Croce moved about the room restlessly. His hand hurt. He had done what he had to do, he wasn’t there to feel sorry for anyone, he was there to interrogate a criminal. Sometimes he got carried away with an excess of anger that he couldn’t control, the servant-like humility of the Japanese man exasperated him. But the slap across the face had forced him to react, and now Yoshio was starting to give his real version of events.
He said that Durán was unhappy, that just yesterday he had insinuated that he intended to leave soon, but he had certain affairs to resolve first. He was waiting for something, Yoshio didn’t know what. That is all the Japanese man declared, in his own way he explained everything he knew, without actually saying anything.
“You’re going to need a lawyer, my man,” the Inspector said to him, and became pensive. “Let me see your hand.” Yoshio looked at him, surprised. “Like this,” Croce said, turning Yoshio’s palms face up. “Squeeze my arm. Harder. That’s as hard as you can squeeze?” Yoshio looked at him, confused.
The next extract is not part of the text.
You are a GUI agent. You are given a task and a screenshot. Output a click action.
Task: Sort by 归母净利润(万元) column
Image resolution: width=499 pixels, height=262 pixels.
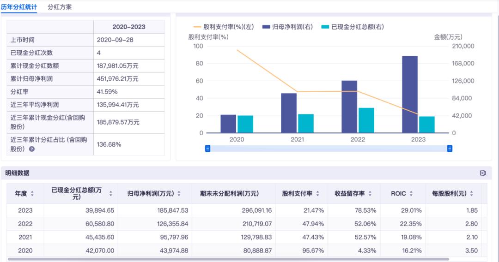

The Inspector released his hands; Yoshio kept them like that, in the air, like two dead flowers. “We’ll take him to the station,” Croce said. “There’ll be trouble, for sure, when we take him out of the hotel.”
And there was. The neighbors crowded around the hotel entrance, as soon as they saw Yoshio they started insulting him, calling him a “murderer,” and trying to strike him.
An old man named Unzué threw a rock that hit Yoshio on the forehead. Calesita the Madman started spinning in place and screaming obscenities. Souto’s sister rushed up, pushed against Saldías’s arms (who was trying to cover Yoshio), bent her gray face forward, and spit on the criminal’s face.
“Murderer!” the woman yelled, hatefully but with an impassive look, as if she were reciting a line, or sleeping.
Prosecutor Cueto showed up in the middle of the mess. He told everyone to settle down, assuring them that he was there to make sure justice was carried out. He was a man of about forty years, thin and tall, although from a distance he looked deformed. There was a moment of calm, and the Prosecutor went into the hotel to speak with Inspector Croce.
“What does the police have to say?” he said as he walked in. When Yoshio saw the Prosecutor come in, he turned away and stood facing the wall.
Cueto had a stealthy way of moving, at once violent and sly, and he insulted everyone as a matter of principle. He produced a stiff smile and brought his left fingers together as if he were about to ask something.
“And what does the pansy Jap have to say for himself?”